Исходный текст:
##############################
Что такое искусство? Создание нового, обогащающего душу, дающего радость художнику и нам, воспринимающим его творения. Радость родится в душе переполненной: душа пустая радости не родит. Радость творчества – вдохновение. Это Пушкин определяет так:
…Постойте! Наперед узнайте, чем душа
У вас наполнена, – прямым ли вдохновеньем,
Иль необузданным одним поползновеньем…
Творческая сила – чудесна: она показывает новое, найденное художником, до творческого акта как бы не бывшее. Мы знаем тундру – по учебнику географии: унылая, бесконечная равнина; зимой – снеговая пустыня, летом – мхи, лишаи, березка-стланка. Там бывают северные сияния-сполохи, живут в чумах самоеды, тунгусы, пасут оленей, охотятся, – скучное, однообразное бытие. А поэт-художник видит не это, географическое, а новое, таинственно преломленное его душой, живое. И пропоет о нем. И нам покажет. И мы получим, вместо унылости и скуки тундры, радость. Так было со мной. Я прочитал и не раз перечитал эти шесть книжек-тетрадок, по 16 страничек в каждой. И увидал – новое и родное. Увидал – всеобщее, ибо красота Божьей природы – для всех. Унылая тундра открыла чуткой душе поэта редкую красоту и в красоте – Творца.
##############################
Извлеченные данные:

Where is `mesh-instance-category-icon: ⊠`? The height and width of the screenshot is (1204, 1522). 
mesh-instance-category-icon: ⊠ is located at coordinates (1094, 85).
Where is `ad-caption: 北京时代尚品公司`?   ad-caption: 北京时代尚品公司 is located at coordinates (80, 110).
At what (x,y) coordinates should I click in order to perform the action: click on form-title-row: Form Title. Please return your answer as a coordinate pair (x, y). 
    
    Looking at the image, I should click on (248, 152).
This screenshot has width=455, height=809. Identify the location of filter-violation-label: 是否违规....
##############################
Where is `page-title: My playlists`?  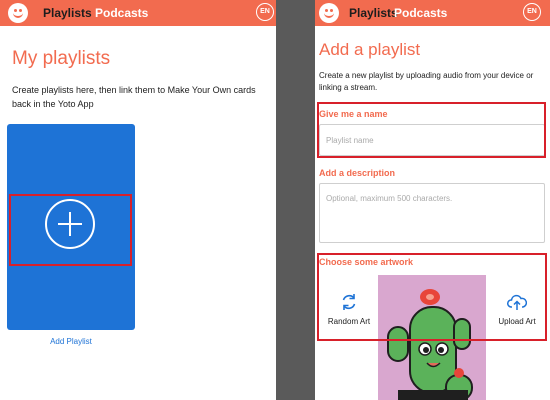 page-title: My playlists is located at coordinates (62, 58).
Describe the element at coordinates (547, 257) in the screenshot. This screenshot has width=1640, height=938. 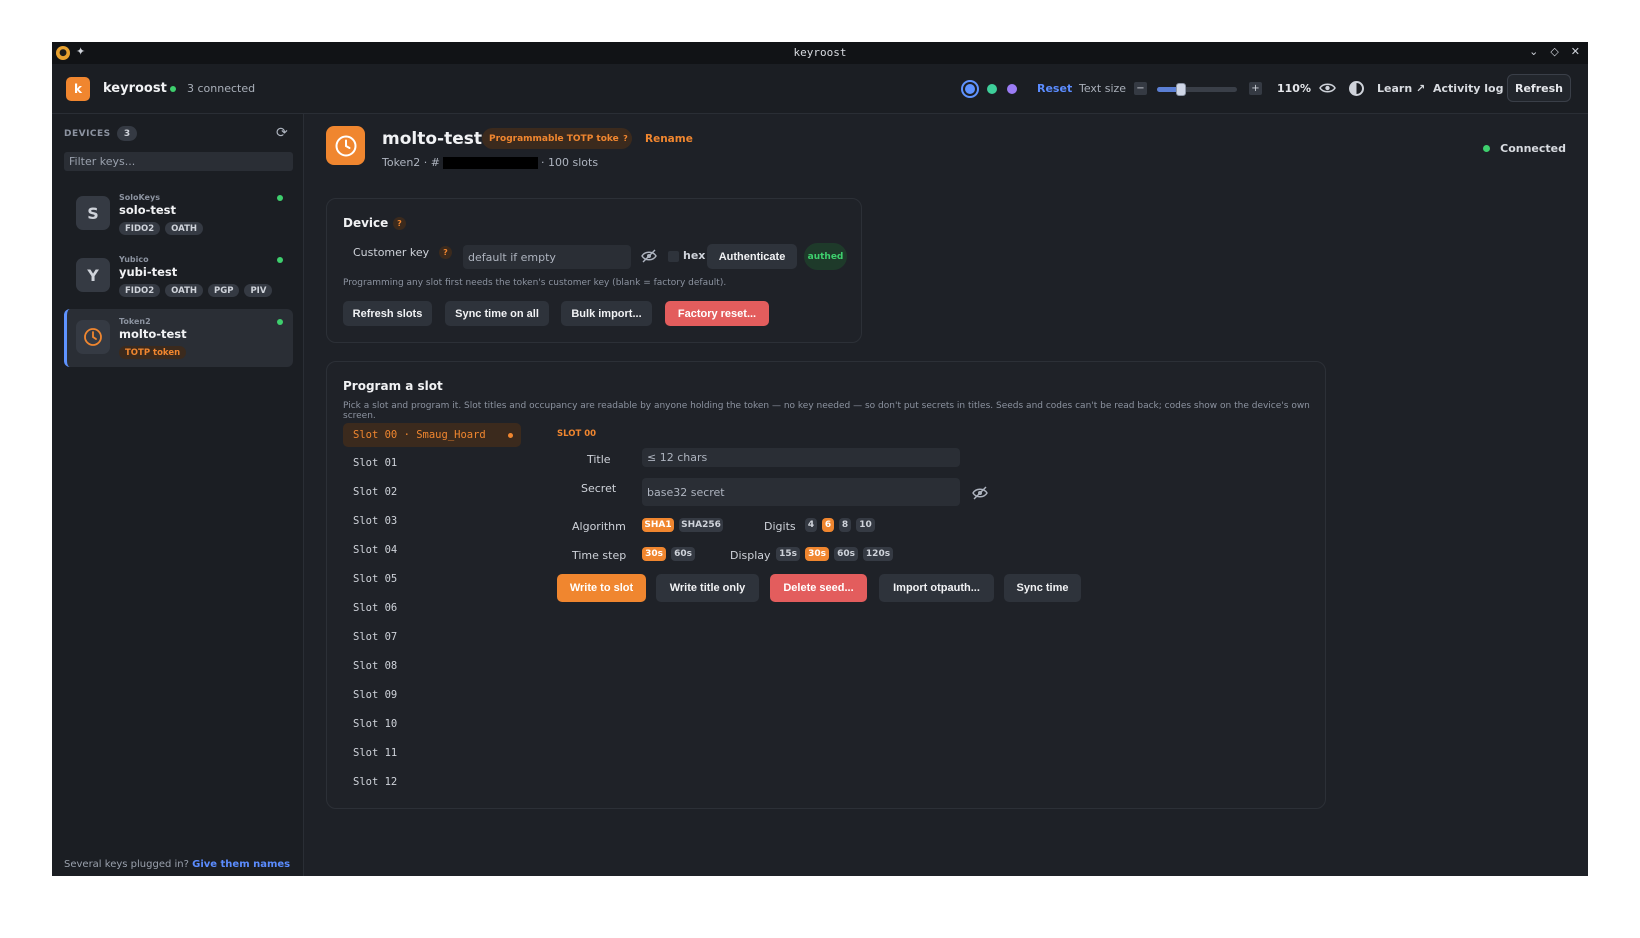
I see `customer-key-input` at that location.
##############################
Задание A: Сократите абзац исходного текста, начинающийся словами «Творческая сила – чудесна», сохранив его основные факты.
Задание B: Сколько страничек было в каждой из книжек-тетрадок, упомянутых в исходном тексте?

Ответ A: Творческая сила чудесна: она показывает новое, найденное художником. По учебнику географии тундра — унылая бесконечная равнина. Зимой это снеговая пустыня, летом там мхи, лишаи и березка-стланка. Там бывают северные сияния, а самоеды и тунгусы живут в чумах, пасут оленей и охотятся. Поэт же видит тундру живой, преломленной его душой, и дарит читателю радость вместо скуки. Так было и с автором: он не раз перечитал шесть книжек-тетрадок по 16 страничек и увидел в них новое и родное, всеобщую красоту Божьей природы. Унылая тундра открыла поэту редкую красоту, а в красоте — Творца.

Ответ B: По 16 страничек.